* PROBLEM *
Extract each line of the listing below that contains the word "size".

* ENTRIES PROVIDED *
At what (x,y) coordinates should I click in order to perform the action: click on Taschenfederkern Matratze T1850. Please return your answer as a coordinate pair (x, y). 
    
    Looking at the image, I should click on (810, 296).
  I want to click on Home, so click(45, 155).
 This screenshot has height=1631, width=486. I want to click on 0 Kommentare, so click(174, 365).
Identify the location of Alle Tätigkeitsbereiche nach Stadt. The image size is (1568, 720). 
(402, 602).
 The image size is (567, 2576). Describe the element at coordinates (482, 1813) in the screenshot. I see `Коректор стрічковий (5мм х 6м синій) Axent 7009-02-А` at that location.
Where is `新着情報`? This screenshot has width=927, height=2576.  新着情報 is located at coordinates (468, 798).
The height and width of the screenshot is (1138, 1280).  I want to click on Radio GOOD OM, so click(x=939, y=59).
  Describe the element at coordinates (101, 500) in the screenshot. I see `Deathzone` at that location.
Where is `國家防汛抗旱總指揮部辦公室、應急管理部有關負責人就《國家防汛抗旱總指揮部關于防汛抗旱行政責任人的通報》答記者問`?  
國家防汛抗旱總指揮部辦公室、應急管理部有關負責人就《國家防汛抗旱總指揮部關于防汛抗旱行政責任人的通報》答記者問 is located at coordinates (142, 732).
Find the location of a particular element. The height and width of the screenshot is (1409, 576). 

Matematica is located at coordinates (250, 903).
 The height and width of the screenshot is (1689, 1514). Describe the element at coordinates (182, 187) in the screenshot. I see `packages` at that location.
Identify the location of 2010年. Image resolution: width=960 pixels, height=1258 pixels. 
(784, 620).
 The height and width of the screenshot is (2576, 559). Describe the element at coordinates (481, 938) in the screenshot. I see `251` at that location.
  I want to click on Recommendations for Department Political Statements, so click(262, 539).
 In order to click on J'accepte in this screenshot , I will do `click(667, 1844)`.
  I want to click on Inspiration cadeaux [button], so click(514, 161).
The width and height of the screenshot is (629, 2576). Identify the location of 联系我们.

* EXERCISE SOLUTION *
Identify the location of Alle Tätigkeitsbereiche nach Stadt. The image size is (1568, 720). 
 The image size is (567, 2576). Describe the element at coordinates (482, 1813) in the screenshot. I see `Коректор стрічковий (5мм х 6м синій) Axent 7009-02-А` at that location.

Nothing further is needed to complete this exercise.